TLDR: The base website is hand-written and uses Bootstrap. The blog is built with Hugo and uses the excellent PaperMod theme (with a single, minor addition). Hosting is via Cloudflare Pages.

The website

One of the primary design goals was that Madhu should be able to edit the blog and make textual edits to the website directly from GitHub. This ruled out fancy React-based SSGs such as Next or Gatsby. I eventually settled on Bootstrap and Hugo, picking Hugo over Jekyll simply because I liked how PaperMod looked.

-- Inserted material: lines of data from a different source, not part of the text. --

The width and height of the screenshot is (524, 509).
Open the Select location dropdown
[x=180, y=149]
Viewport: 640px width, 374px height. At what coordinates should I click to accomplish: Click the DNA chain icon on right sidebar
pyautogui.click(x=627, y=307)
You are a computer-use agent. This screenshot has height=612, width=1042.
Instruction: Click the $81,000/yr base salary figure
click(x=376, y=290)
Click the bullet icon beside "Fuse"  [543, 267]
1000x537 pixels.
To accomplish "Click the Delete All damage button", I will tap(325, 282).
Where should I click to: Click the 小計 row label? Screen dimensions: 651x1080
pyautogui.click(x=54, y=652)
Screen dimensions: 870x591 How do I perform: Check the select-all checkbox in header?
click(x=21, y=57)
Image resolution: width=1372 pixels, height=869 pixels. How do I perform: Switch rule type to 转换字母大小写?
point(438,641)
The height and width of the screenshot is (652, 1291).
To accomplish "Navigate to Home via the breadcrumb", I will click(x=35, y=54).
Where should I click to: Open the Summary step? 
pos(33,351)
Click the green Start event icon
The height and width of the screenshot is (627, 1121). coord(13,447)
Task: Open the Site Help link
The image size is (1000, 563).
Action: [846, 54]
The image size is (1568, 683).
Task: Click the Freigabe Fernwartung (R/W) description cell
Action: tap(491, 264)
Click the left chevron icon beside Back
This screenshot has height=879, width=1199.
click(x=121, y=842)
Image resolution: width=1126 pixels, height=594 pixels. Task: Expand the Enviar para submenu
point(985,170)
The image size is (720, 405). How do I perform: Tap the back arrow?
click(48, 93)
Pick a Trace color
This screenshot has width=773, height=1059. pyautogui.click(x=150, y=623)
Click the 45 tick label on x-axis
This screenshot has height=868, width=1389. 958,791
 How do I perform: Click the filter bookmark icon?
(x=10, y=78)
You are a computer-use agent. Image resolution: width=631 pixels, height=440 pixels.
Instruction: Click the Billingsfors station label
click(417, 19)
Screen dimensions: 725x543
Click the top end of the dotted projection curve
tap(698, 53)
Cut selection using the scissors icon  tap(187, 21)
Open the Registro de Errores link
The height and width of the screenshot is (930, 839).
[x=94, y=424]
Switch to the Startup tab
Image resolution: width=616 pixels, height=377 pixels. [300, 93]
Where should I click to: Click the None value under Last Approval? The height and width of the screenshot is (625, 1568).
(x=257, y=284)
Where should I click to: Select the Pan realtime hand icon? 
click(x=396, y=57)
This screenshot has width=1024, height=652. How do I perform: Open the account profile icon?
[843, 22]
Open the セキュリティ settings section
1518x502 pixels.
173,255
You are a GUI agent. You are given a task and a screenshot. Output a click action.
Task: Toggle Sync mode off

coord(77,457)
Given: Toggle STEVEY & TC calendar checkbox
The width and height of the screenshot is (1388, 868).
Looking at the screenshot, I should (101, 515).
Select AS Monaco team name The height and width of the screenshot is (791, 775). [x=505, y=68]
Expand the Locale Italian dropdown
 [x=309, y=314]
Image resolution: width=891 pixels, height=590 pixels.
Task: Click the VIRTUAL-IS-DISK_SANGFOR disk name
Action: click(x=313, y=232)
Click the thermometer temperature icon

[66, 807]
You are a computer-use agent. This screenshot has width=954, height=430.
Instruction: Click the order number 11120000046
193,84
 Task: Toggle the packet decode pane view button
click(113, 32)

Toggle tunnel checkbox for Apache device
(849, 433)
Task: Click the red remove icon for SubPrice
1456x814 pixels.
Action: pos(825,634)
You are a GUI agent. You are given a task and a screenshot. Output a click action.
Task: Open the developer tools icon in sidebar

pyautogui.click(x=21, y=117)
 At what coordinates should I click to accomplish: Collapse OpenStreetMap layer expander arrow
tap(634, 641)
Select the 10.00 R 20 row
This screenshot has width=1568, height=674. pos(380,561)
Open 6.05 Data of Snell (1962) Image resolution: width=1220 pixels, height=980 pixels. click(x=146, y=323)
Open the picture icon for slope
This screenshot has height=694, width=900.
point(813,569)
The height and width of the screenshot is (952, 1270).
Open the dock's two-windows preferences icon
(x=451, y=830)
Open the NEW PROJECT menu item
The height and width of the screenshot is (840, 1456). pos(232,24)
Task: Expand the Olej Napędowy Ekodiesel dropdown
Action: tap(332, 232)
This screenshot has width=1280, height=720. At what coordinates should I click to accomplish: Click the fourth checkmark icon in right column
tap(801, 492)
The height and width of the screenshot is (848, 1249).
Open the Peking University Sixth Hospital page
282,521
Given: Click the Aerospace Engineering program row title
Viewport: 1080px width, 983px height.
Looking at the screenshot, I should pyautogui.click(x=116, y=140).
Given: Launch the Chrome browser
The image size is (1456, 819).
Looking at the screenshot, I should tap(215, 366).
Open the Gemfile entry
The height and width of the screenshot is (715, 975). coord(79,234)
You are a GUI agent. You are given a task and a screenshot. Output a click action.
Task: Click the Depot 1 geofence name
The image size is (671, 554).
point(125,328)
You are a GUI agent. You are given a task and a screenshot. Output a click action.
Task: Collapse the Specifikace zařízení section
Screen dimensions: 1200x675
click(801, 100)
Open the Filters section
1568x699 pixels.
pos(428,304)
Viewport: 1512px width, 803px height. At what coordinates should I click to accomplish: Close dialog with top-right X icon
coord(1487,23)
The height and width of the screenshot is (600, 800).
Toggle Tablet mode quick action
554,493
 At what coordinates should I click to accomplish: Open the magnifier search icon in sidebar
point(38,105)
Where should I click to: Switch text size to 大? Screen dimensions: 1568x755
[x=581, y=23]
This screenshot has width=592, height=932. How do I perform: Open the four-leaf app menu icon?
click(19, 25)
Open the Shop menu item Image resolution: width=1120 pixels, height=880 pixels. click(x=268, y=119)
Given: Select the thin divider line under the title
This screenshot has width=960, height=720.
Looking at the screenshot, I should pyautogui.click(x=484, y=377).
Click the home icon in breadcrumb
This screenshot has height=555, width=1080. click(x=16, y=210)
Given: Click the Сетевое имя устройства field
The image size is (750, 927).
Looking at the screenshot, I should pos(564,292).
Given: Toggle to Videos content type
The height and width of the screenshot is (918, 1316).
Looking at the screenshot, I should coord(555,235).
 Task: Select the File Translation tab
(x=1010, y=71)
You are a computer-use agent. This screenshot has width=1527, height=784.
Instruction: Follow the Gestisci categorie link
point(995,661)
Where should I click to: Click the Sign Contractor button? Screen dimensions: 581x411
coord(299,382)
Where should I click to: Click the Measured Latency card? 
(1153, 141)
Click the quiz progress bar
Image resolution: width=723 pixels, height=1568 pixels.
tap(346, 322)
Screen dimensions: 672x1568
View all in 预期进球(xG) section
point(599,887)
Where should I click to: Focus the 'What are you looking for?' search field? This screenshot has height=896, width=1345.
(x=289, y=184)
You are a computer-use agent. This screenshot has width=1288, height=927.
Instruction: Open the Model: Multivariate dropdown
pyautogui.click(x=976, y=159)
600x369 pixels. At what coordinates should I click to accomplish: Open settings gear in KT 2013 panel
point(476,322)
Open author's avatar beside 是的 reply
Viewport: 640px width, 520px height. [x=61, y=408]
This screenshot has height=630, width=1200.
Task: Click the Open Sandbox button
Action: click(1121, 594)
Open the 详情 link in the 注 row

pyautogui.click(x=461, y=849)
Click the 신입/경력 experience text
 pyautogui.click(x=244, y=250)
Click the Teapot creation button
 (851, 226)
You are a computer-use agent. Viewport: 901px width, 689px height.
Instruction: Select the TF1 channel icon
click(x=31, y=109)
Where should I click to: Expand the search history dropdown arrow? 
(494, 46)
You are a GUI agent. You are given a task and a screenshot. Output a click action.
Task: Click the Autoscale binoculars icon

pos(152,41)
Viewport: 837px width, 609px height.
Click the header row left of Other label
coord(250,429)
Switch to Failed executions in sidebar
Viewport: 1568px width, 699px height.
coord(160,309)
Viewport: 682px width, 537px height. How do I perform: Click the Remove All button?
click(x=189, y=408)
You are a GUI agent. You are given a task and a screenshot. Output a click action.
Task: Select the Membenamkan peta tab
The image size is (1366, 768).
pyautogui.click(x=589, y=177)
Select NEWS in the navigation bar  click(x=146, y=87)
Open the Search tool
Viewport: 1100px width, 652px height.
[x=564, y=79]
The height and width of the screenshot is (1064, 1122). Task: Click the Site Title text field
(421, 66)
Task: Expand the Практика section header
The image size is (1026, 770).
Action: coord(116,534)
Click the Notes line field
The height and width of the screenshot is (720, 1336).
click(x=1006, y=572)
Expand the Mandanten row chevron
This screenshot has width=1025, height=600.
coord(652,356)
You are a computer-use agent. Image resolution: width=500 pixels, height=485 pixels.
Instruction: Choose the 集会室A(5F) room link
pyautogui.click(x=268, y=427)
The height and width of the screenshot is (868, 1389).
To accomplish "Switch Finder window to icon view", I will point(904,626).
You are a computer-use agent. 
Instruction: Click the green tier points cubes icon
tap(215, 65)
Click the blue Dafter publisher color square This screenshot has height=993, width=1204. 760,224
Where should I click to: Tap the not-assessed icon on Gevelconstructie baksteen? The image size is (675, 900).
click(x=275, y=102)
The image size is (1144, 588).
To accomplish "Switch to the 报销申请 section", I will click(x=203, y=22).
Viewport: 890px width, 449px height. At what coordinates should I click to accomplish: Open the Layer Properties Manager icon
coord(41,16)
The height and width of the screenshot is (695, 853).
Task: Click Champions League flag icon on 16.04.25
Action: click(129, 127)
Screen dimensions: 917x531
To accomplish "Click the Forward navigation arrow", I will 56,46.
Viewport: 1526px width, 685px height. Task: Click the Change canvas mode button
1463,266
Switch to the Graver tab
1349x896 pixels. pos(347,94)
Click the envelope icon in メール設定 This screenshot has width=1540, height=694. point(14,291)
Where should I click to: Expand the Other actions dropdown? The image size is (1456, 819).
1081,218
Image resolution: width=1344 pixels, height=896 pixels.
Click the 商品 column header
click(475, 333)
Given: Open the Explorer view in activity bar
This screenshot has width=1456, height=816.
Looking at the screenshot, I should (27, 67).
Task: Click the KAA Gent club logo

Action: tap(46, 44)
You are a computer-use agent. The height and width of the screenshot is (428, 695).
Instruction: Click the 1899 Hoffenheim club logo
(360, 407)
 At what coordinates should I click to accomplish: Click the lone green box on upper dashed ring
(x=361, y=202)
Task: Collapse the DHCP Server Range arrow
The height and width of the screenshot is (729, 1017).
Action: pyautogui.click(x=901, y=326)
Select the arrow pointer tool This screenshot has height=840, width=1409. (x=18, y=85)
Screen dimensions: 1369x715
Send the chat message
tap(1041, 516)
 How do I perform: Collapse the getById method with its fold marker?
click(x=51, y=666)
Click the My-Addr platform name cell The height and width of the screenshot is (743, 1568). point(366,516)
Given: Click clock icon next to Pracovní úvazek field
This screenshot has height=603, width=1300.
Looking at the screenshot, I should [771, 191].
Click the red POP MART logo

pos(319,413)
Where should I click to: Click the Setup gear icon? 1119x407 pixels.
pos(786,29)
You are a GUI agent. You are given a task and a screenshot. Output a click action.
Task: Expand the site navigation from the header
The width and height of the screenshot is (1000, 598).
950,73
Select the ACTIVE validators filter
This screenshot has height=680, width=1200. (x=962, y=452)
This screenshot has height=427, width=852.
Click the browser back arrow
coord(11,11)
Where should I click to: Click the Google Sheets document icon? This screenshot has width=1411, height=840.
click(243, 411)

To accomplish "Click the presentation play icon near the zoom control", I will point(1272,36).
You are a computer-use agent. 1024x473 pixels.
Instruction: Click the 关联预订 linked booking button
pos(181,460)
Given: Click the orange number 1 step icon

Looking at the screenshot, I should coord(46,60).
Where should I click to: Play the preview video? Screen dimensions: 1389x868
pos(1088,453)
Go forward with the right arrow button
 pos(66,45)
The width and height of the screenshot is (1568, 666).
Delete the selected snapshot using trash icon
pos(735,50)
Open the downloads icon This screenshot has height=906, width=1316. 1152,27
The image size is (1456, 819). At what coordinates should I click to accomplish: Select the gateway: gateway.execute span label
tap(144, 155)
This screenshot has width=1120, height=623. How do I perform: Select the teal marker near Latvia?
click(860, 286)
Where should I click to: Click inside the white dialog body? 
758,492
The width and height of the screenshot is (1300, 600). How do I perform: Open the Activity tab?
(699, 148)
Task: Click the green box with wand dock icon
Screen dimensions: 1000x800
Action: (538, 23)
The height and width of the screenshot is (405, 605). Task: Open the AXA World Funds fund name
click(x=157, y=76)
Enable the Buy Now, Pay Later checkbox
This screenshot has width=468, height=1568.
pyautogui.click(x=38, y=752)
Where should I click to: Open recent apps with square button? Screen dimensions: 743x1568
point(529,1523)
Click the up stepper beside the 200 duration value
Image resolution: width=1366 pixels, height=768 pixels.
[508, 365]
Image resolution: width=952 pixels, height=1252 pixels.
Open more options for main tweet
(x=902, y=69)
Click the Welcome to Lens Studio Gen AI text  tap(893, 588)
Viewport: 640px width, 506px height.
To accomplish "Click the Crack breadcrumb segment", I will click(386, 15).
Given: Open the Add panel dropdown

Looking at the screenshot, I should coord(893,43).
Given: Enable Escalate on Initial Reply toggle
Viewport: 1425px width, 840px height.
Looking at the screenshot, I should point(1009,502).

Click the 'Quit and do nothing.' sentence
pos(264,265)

Madhu had made some Figma designs for me, so the initial prototype was fairly straightforward.

Screenshot of figma

The website is structured like this:

./
├── 404.html
├── blog-raw/
│   ├── archetypes/
│   ├── config.yml
│   ├── content/
│   ├── public/
│   └── themes/
├── css/
│   └── base.scss
├── favicon.png
├── img/
│   ├── IMG_20221007_142632622_HDR.jpg
│   ├── ImpactMojo/
│   ├── headshot.png
│   ├── kidzee preschool/
│   └── overwhelmed by work/
├── impactmojo.html
├── index.html
├── kidzee.html
├── overwhelmed-by-work.html
├── package-lock.json
├── package.json
└── work.html

Optimizations

I decided to optimize the website as a form of procrastination. I chose Parcel as a bundler, since it’s basically zero-config. I briefly considered using Webpack, but it seemed impossible to configure for a static website. Webpack seems to always want a JS entry point, and I don’t even have a single line of JS on the entire website!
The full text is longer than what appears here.